Answer these questions from the court excerpt on the employee's termination and grievance below:
(a) On what date did NYNEX terminate Plaintiff?
(b) How many union stewards attended the termination conference with Plaintiff?
(c) On what date was the second step meeting held?

**DOCUMENT EXCERPT**
>>>

On this date the Agents showed me a copy of a customer's account . . . and asked me if I gave that document to Regina Felton. I told the Agents that Ms. Felton contacted me on 9-2-92 asking information on the account identified as Gonzales, I looked up in ICRIS that information and verbally gave the information to her and then at her request I faxed the same document to her office. I did not receive any money for this and I have never done this before, I realize its wrong and will never do it again. The above statement is true to the best of my knowledge.
(Shider Handwritten Statement, Miklave Aff., Ex. 11.)

  Plaintiff did not request union representation at her security interview or at any time prior to her discharge. (Shider Dep. at 41-42.)

  NYNEX terminated Plaintiff on April 13, 1993. On that date, Plaintiff's office supervisor, Vera Moea, asked Plaintiff to come into the conference room, where Manager Joe Watkins was waiting for them. Morea and Watkins asked if Plaintiff wanted union representation. Plaintiff said she did, and three union stewards attended the conference with her. Plaintiff was told that the meeting concerned the incident about which she had been previously questioned by the Security Division and that she was being terminated. After the managers left, Plaintiff told the union stewards what had happened, and they asked if she wanted to submit a grievance. (Shider Dep. at 129-132.)

  The collective bargaining agreement between Local 1105 and NYNEX provides for a Page 4 three-step grievance procedure. (See Miklave Aff. Ex. 6, "Collective Bargaining Agreement" at 33-35.) The first step occurred on or about May 6, 1993, at which time Local 1105 Chief Steward Doreen Sedley argued to NYNEX that discharge was too severe a discipline for Plaintiff and requested reinstatement. (See Giaritta Decl., Ex. A.) NYNEX denied the grievance and Local 1105 appealed the grievance to the second step. (See Giaritta Dec., Ex. B.)

  Plaintiff subsequently spoke with Local 1105 Business Agent Dexter Hendon and gave him additional information about her grievance prior to the second step meeting, which was held on January 18, 1994. (Shider Dep. at 145-146.) At this meeting, Local 1105 requested information from NYNEX, including the report prepared by the Security Division and argued that Plaintiff should be allowed to return to her position. (See Giaritta Decl., Exh. C.) The grievance was denied and Plaintiff was informed of that decision. (See Young Aff., Ex. 6.) Local 1105 appealed Plaintiff's grievance to the third step on March 3, 1994. (See Giaritta Decl., Ex. D.)

<<<

**INFORMATION PROVIDED**
>>>

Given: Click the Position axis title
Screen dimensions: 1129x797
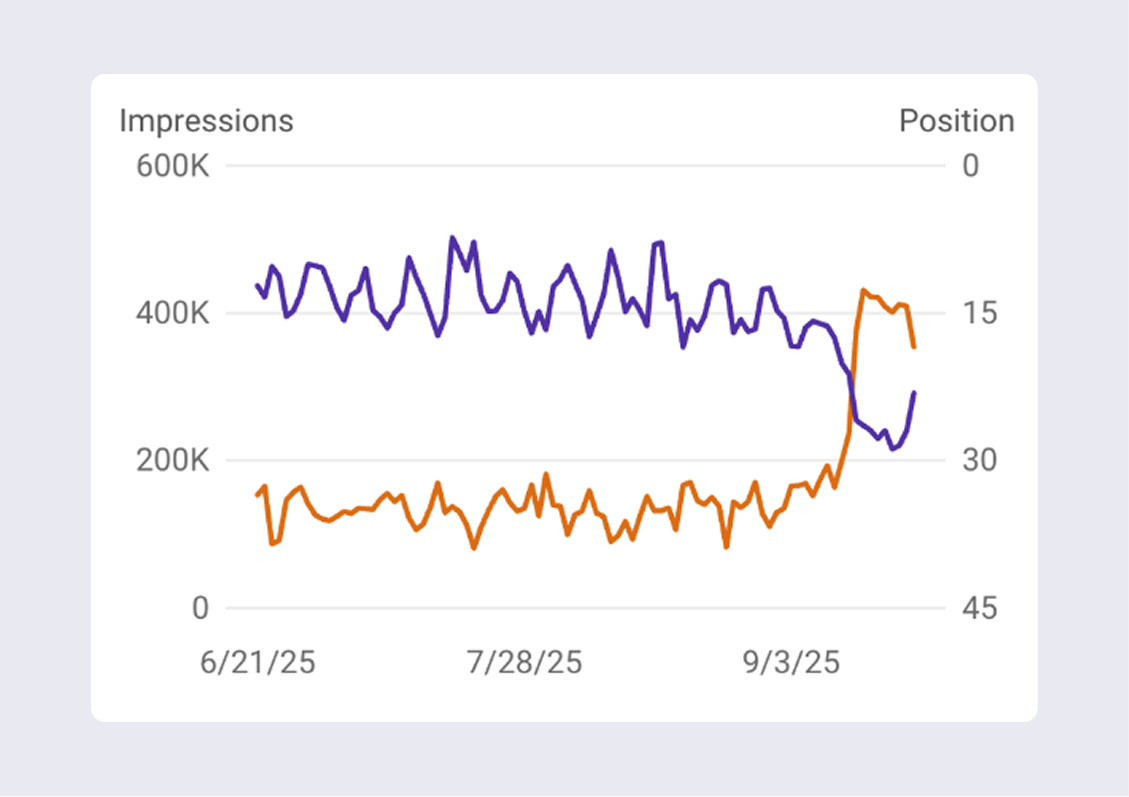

<<<

**RESPONSE TO THIS TASK**
(a) April 13, 1993
(b) Three
(c) January 18, 1994